• Kısa alıştırma 1:
Bir resim ve Yaban üzerine yazıya göre aşağıdaki soruları yanıtlayınız.
(a) "Bir resim, Bir kitap ve Biz" başlığının üstünde hangi tarih yer almaktadır?
(b) Martının cıyakladığı vapur hangi iskeleye yanaşmaktadır?
(c) Yaban'daki çocuk adını ve yaşını ne olarak söylemektedir?
• Kısa alıştırma 2:
Bir resim ve Yaban üzerine yazıda geçen "Elimdeki resim böyle ve ona şu an ihtiyacımız var." cümlesini İngilizceye çeviriniz.
• Kısa alıştırma 3:
Bir resim ve Yaban üzerine yazıyı, gösterilen son cümleden sonrasını yazarak devam ettiriniz.

• Alınan metin:
Ulan Nihat ağbi, ne bok yemeye yaşıyorsun

Araban gibi,

dört teker üzerinde yaşıyorsun,

kaydı kayacak hayatın

kemiklerin sayılıyor

koptu kopacak, boğazın.

kafanla bedenini tutan kemiklerden…


sesi kısık haniyse cin çarpmış,

konuşmaz tabii,

kim olsa susar..

‘çaresizlik’ dediğin işte bu,

üç adam karşısında bile apışmış kalmış..

dili tutulup kalmış,

çaresizlik dediğin de senin benim gibi bir adam velhasıl.


4 Eylül 2007 Salı

Bir resim, Bir kitap ve Biz



“ gün gibi ayan oldu içime,

encamı fenadır bu gidişatın!.. ”

Ne güzel söylemiş şair. Şimdi, öyle bir iki satır ki bu, diyelim hiçbir sıkıntı yok; yani hayatımızın her köşe taşı gül bahçesi, karanfil havuzu, pembe badana, şeftali ağaçlarıyla çevrelenmiş… Böyle bir haldeyken bile, ben bu satırları yaşamak; ağız dolusu tıksırmak, hayat kadar uzun ve sefil bir sarhoş narası atmak için, keskin Bursa işlemeli bir bıçakla elimin bir kenarını keser, sonra da:

“… encamı fenadır bu gidişatın, leen!..” diye narayı basardım!..

İşin şakası, şebekliği bir yana; sade bir giriş de olsa bu, ve birçok sıkıntı dağ dağ suratlarımıza baksa da,o -bahsettiğim- hiçbir şey yokmuş resmine girip, başka şeylerden bahsedeceğim… Ne kadar kurtulurum desem de, kendime inanmıyorum. Mutlaka bir yerde, katı bir gerçeğe çarpıp, yeminimi bozarım.

Kadıköy iskelesine yanaşmakta olan bir vapurdan, son bir simit susamı koparmaya çabalayan sümsük, açgözlü ve gurursuz martının cıyaklamalarını fon tınısı kabul ederseniz eğer, sevinirim. Elimdeki resim böyle ve ona şu an ihtiyacımız var. Zira bir resimdir ki, insanı suskunluğa, dinlenmeye, iç rahatlamasına ve hatta birini üç beş satır kelam yazmaya kadar götürür… Öyle değil mi?

Bir kişi vardı Yakup Kadri’nin Yaban’ında. Bir çocuk. Adı İsmail. Hadi biraz ondan bahsedeyim, Yakup Kadri yazıyor:

“..bakışlarının bir büyük adam bakışlarından farklı olmaması şöyle dursun, yüzü şimdiden yıpranmış, vücudu katılaşmış, hareketleri ağırlaşmıştı.

Soruyorum:

– Sen Mehmet Ali’nin kardeşi misin?

Başıyla , “Evet” işareti yapıyor.

– Kaç yaşındasın sen bakayım?

– On dört.

– Adın ne?

– İsmail.

– Okula gidiyor musun?

• Verilen kayıtlar:
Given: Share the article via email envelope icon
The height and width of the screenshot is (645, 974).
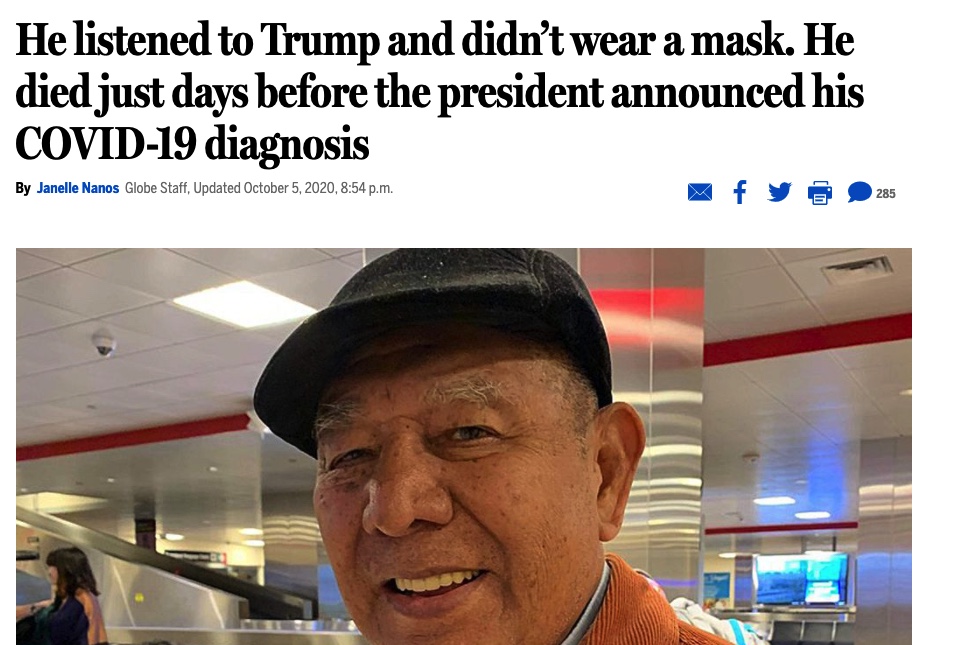Looking at the screenshot, I should 699,193.
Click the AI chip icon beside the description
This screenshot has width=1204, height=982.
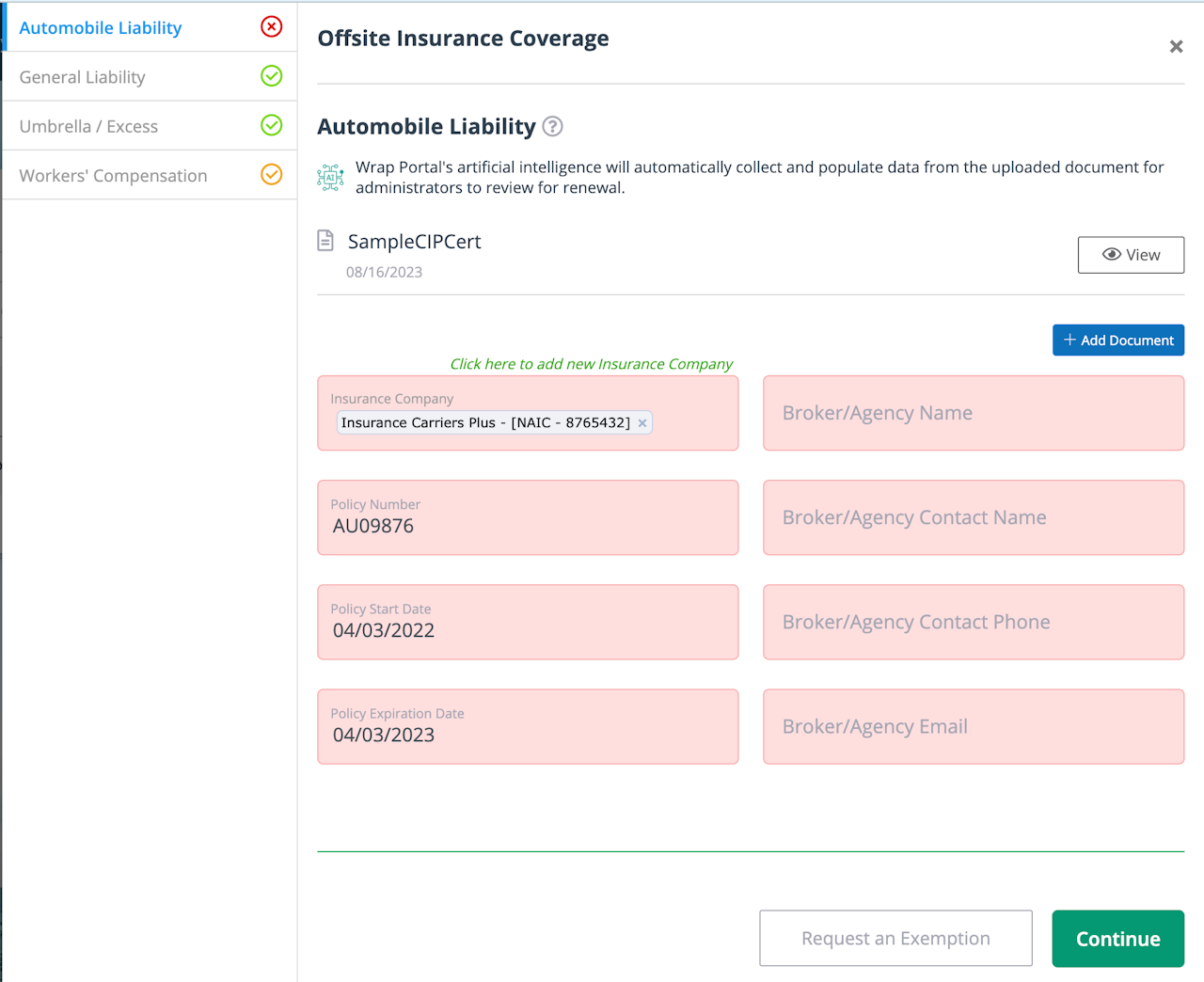click(330, 177)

• Sonuç 1:
(a) 4 Eylül 2007 Salı
(b) Kadıköy iskelesine
(c) Adı İsmail'dir, on dört yaşındadır.

• Sonuç 2:
The picture in my hand is like this, and we need it right now.

• Sonuç 3:
Yarı öfke, yarı hayretle omuzlarını kaldırıyor:

– Ne okulu be! Ben okula gideyim de burada işe kim baksın?...”

Yaban’da anlatılan İsmail’i neden örnek vermek istedim. Sadece okula gidememiş olması, değil sebep. Bana birini hatırlatıyor olması. Öyle birini hatırlattı ki, aslında hatırlatmadı, ben üzerine ‘cuk’ diye giydirdim. Kitabın bu kısmını İsmail olarak değil de kendi karakterimi oraya koyup okudum.

Benim kafamdaki İsmail de okula gidememiş yaşı on bir, on iki oluncaya kadar; çünkü, köy yerinde sabah erkenden tarlaya gidilecek, mallar (hayvanlara –inek, manda v.s- köylük yerde mal derler..) otlağa, suya, şuraya buraya çıkarılacak falan feşmekan.. Bunun dışında işler bitmiyor tabii. Kış ayları bir tarafa yaz aylarında, ürünün toplanması; hele ekilen toprak fazla ise başlı başına bir sorun, çocuk yaşta biri içinse, çile… Bunlara, o kişinin ailesinin, çok kalabalık olması, bu kişinin evin büyük oğlu olması eklendiğinde yorgunluk ve sorumluluk iki katına çıkıyor…

Babası oğluna, “oğlum sen çalış hele, kardeşlerinin elinden gelmez bu işler, onlar okusunlar, sen de başlarsın sonra,” derse; ve birisi çıkıp da “yahu okula gidiyor musun,” diye sorarsa, adamın oğlu da mecburen Yakup Kadri’nin İsmail’i gibi: “Ne okulu be! Ben okula gideyim de burada işe kim baksın?” der!..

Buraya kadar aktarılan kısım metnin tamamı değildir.